Le difficoltà degli indipendentisti dopo la vittoria: il 12 per cento del nuovo Parlamento è incriminato dalla giustizia spagnola
L’indipendentismo che recupera il governo e Mariano Rajoy ultimo. La sintesi basta per far sorridere i secessionisti, dopo mesi durissimi. Niente feste vere e proprie a Barcellona, troppe le difficoltà da affrontare e i guai da risolvere, primo fra tutti quello degli eletti ancora in carcere o all’estero in fuga dalla giustizia.

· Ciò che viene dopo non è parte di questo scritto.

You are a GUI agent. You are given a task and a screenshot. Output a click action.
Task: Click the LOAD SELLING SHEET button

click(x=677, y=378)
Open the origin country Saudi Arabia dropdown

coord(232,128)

Il più soddisfatto infatti non è in Catalogna, l’ex presidente Carles Puigdemont da Bruxelles dove si trova in quello che chiama “esilio”, forte di un gran risultato elettorale offre un appuntamento al nemico: “Propongo un incontro a Rajoy senza condizioni, vediamoci ma fuori dal territorio spagnolo”. Puigdemont è ricercato dalla giustizia, senza mandato di cattura internazionale, ma con la certezza che una volta varcati i confini la polizia scatterebbero le manette. Il capolista di Junts per Catalunya, la nuova sigla dei nazionalisti catalani, non pensa quindi di tornare e parla di “disfatta della ricetta di Rajoy. “Adesso è il momento della politica e non della repressione – aggiunge – Chiediamo solo di essere ascoltati”. Il programma di Puigdemont non è chiaro, che fine farà il processo indipendentista? Il blocco che chiede l’addio alla Spagna ha la maggioranza per governare ancora questa regione, ma per il momento il tutto si risolve in una richiesta: “Torni il governo legittimo”, ovvero quello fatto fuori dalla Spagna con l’applicazione dell’articolo 155 della costituzione.

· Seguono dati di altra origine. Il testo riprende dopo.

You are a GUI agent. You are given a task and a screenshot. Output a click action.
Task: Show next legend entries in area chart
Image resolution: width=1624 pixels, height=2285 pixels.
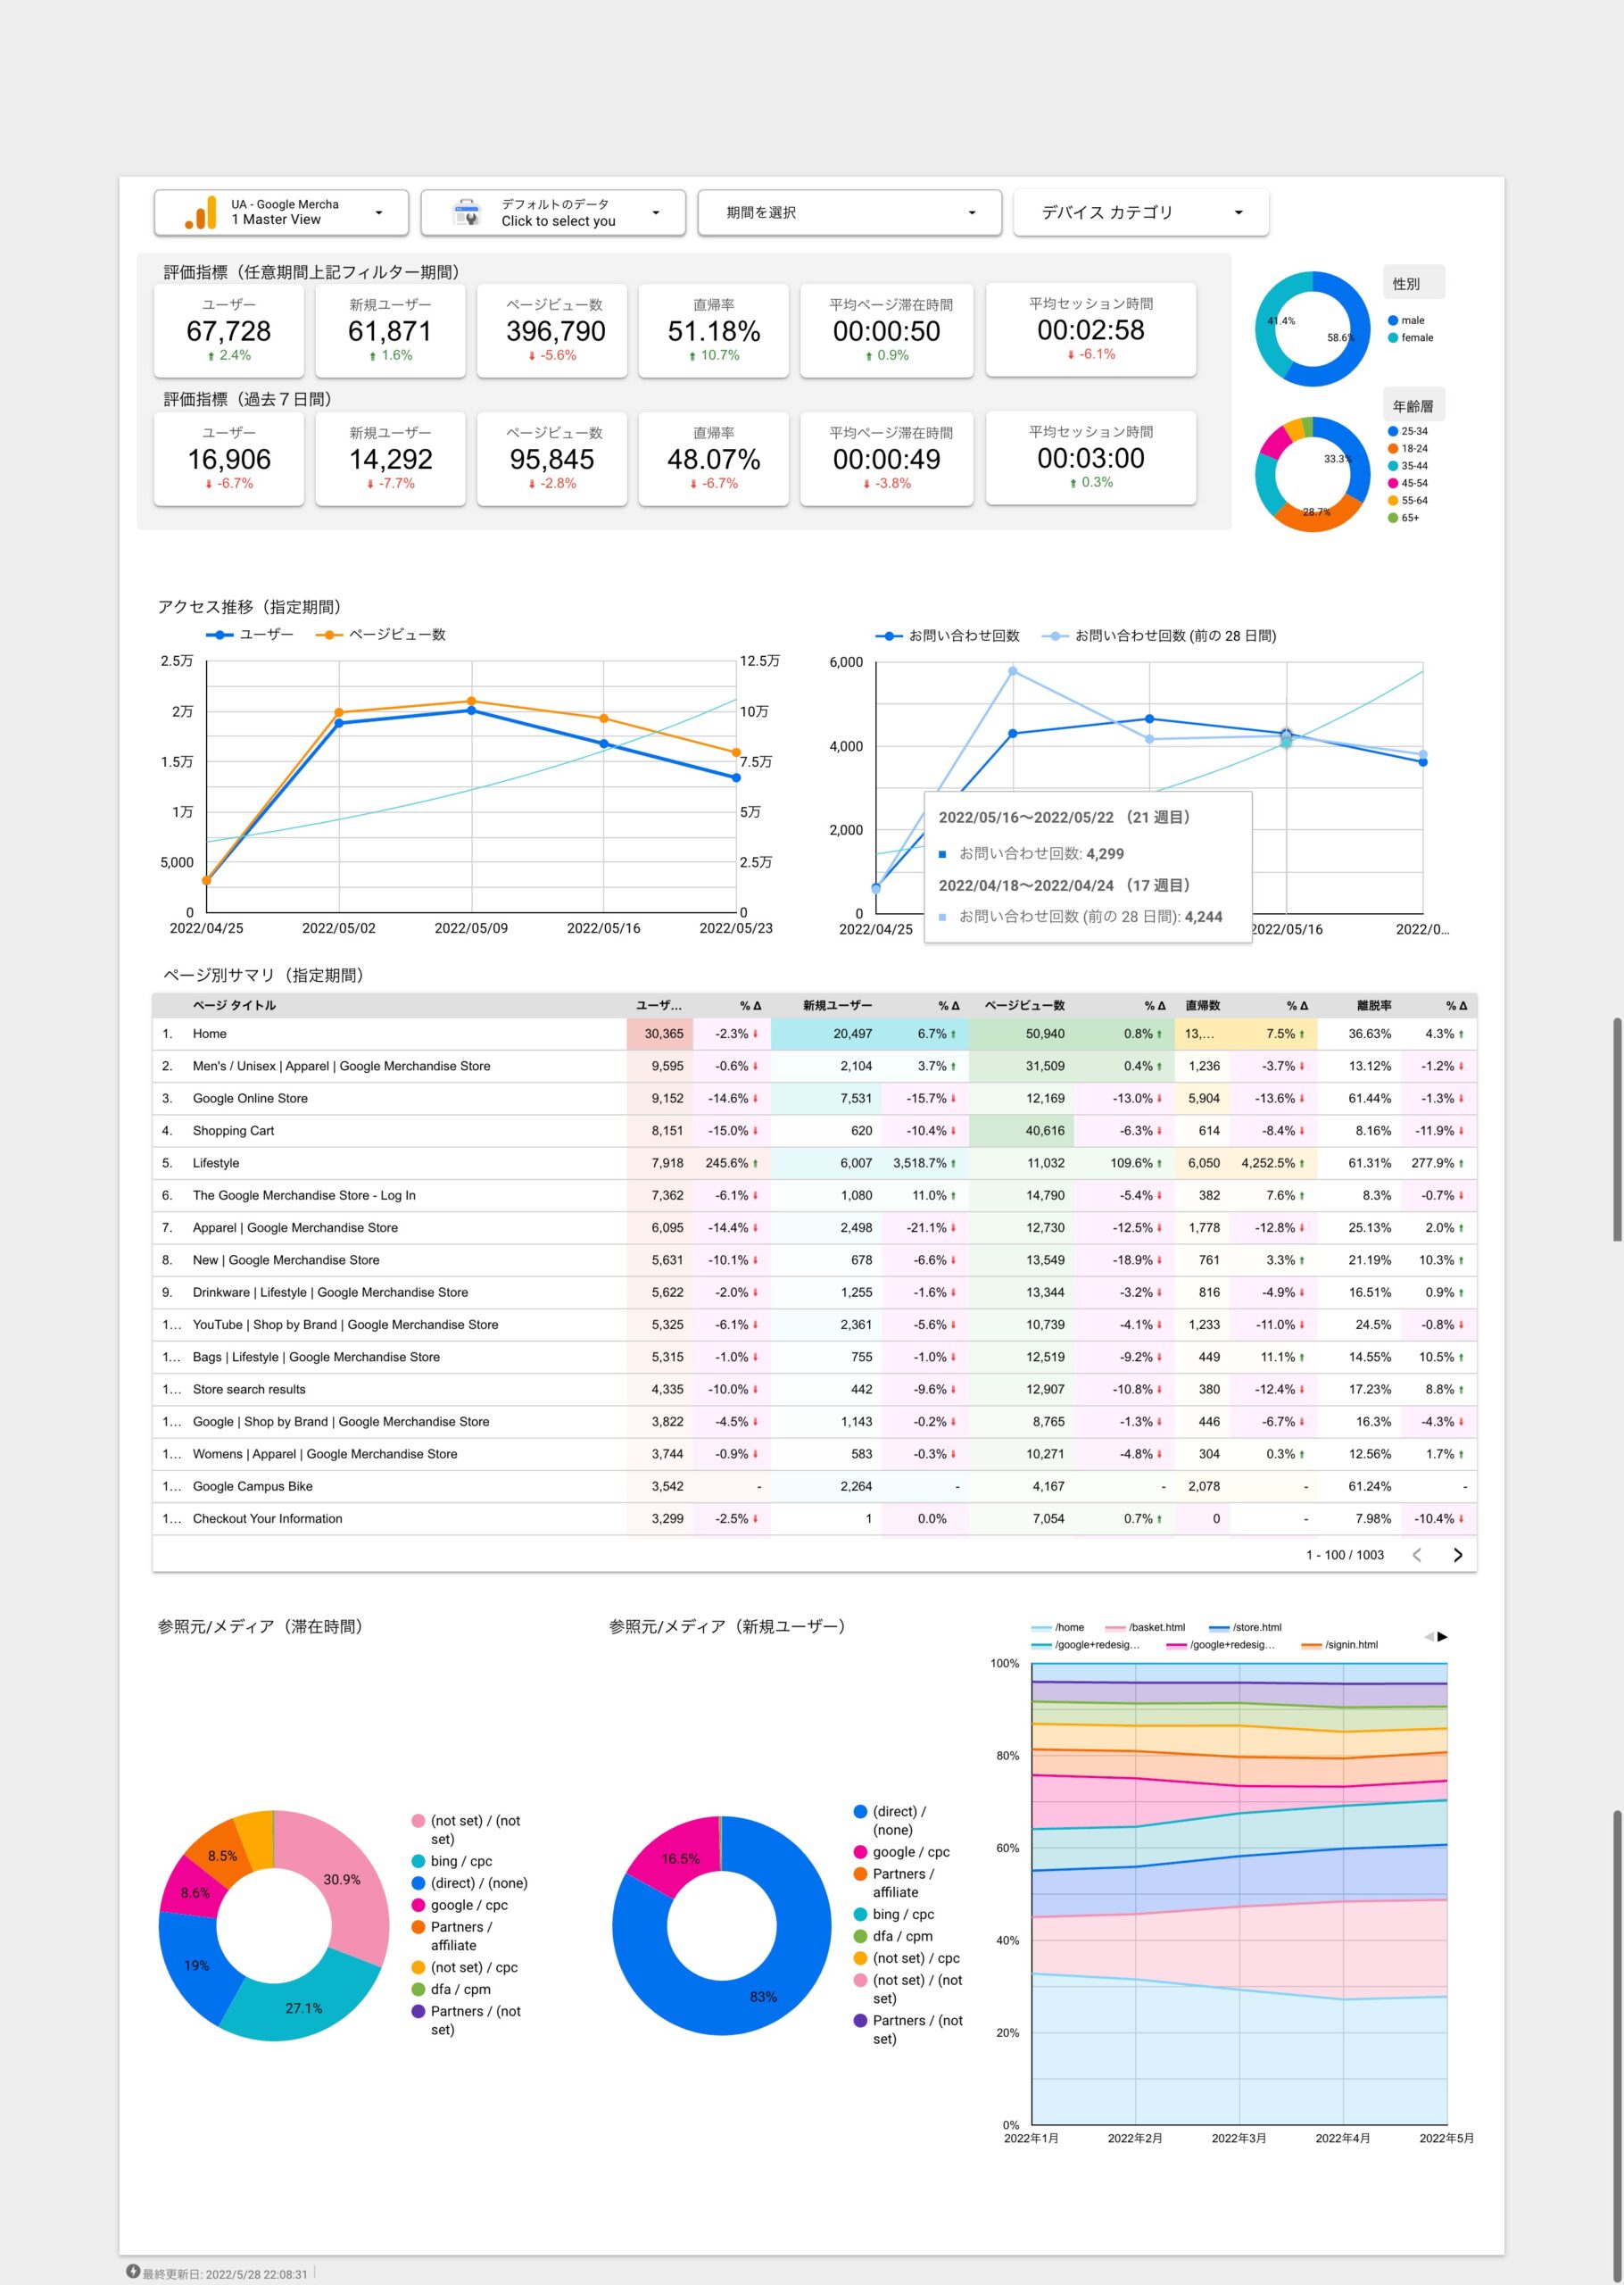[x=1442, y=1636]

Rajoy è il grande sconfitto delle elezioni che lui stesso ha convocato sperando di sconfiggere gli indipendentisti. I colpi ricevuti ieri sono due: il consolidamento dei separatisti e il trionfo dei centristi di Ciudadanos che hanno fatto il pieno di voti all’interno del blocco unionista. Il premier subisce critiche da tutti i lati, la sinistra lo accusa di non aver ascoltato per troppo tempo le richieste dei catalani e la destra gli imputa, al contrario, una debolezza eccessiva con i “golpisti”. A metà mattina l’annuncio delle prime crepe: lo storico capo di gabinetto Jorge Moraga lascia il governo e va a fare l’ambasciatore spagnolo all’Onu. “Avevo deciso da un anno” spiega, ma il giorno è tale che nessuno pensa a una coincidenza.

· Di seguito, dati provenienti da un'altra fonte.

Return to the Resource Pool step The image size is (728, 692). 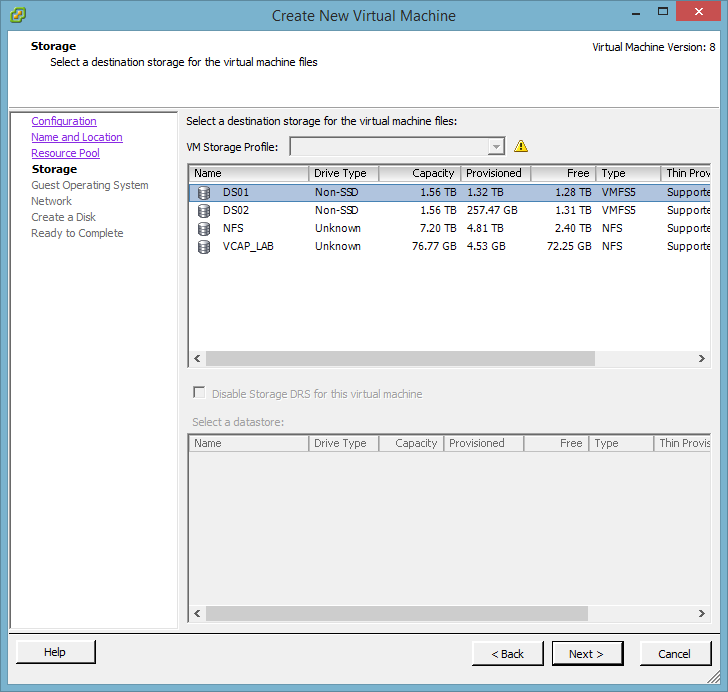(x=65, y=153)
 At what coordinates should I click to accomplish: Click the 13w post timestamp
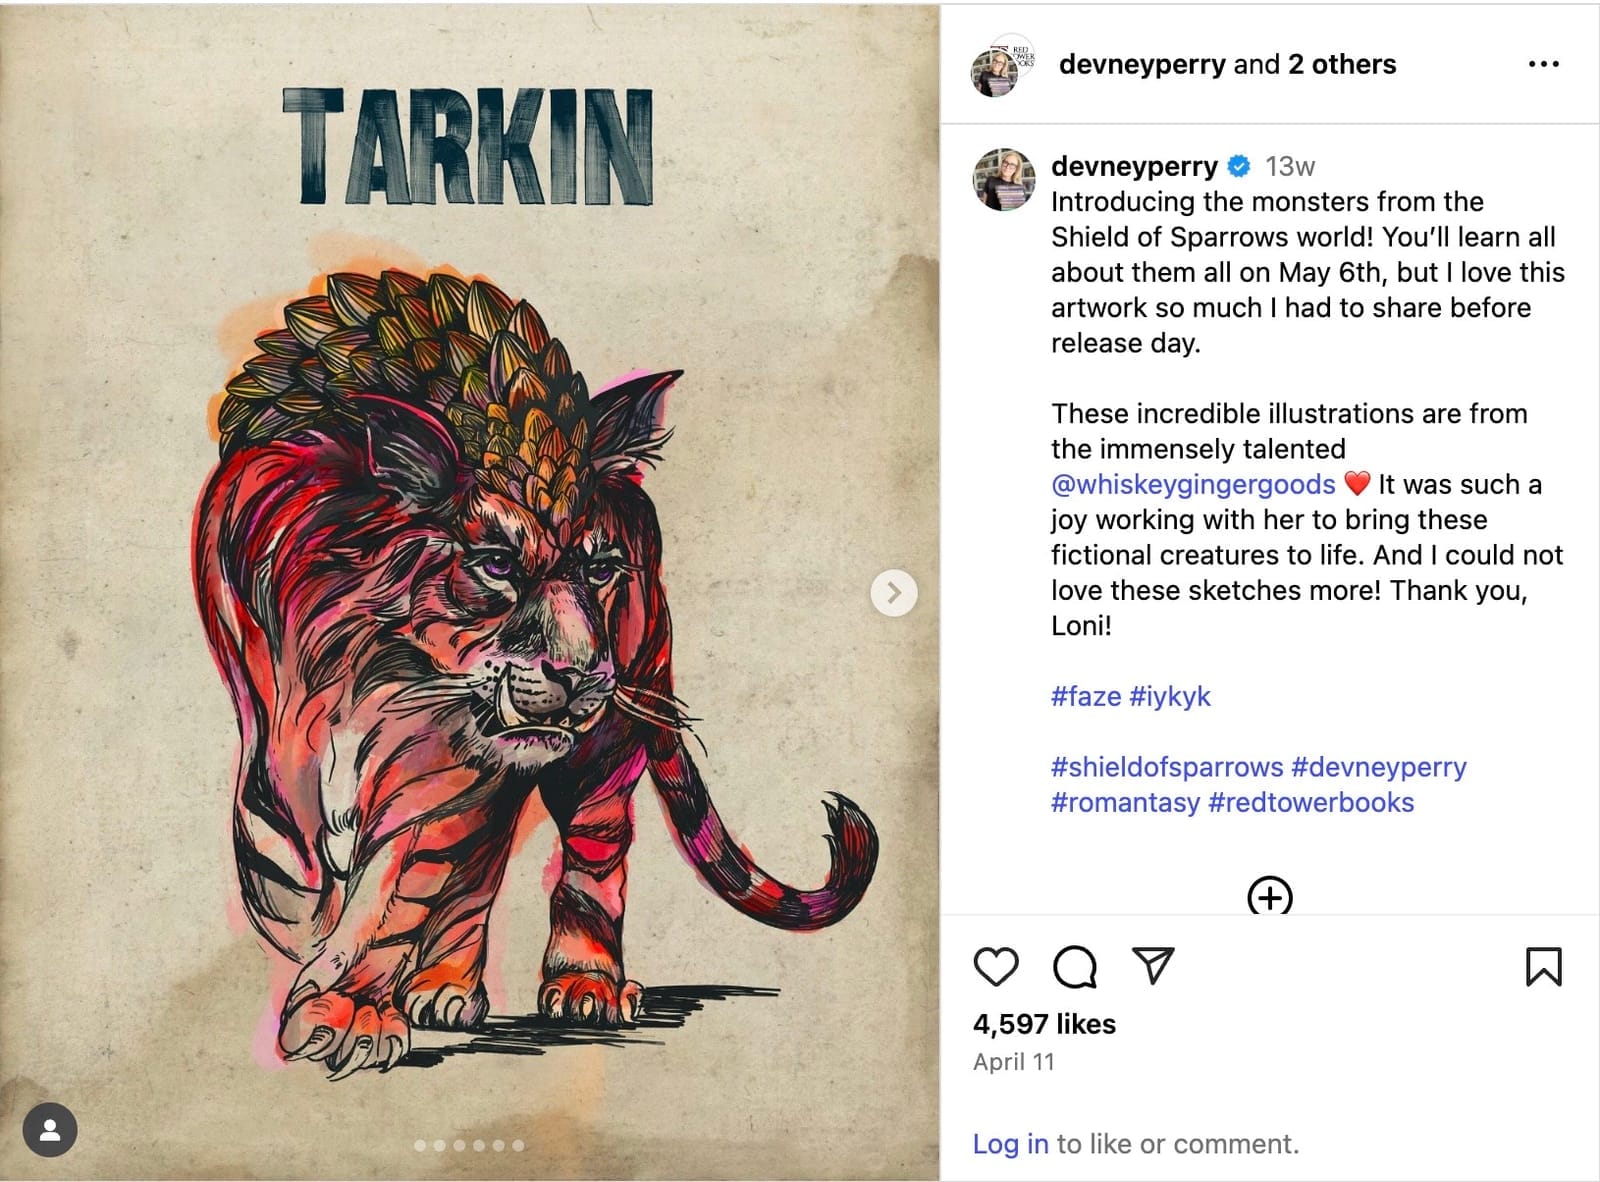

Incriminato il 12% del parlamento
Il 12,6% dei membri del nuovo parlamento catalano (17 deputati su 135) è incriminato dalla giustizia spagnola, tre neo-onorevoli sono in carcere e tre in esilio inseguiti da mandato di arresto. Tutti sono accusati di “ribellione” per avere portato avanti pacificamente il progetto politico dell’indipendenza e rischiano 30 anni di carcere. Il più autorevole candidato alla presidenza catalana Carles Puigdemont è “in esilio” in Belgio, il probabile vicepresidente Oriol Junquerqas è in carcere a Madrid. Il Tribunale Supremo spagnolo ha dichiarato indagati per presunta ribellione altri dirigenti catalani fra cui l’ex-presidente Artur Mas e le dirigenti di Erc Marta Rovira, PdeCat Marta Pascal e Cup Anna Gabriel. Per lo stesso presunto reato sono già incriminati il president Carles Puigdemont, i membri del suo governo e la presidente del Parlament Carme Forcadell. Rischiano 30 ani di carcere per avere portato avanti il progetto politico dell’indipendenza.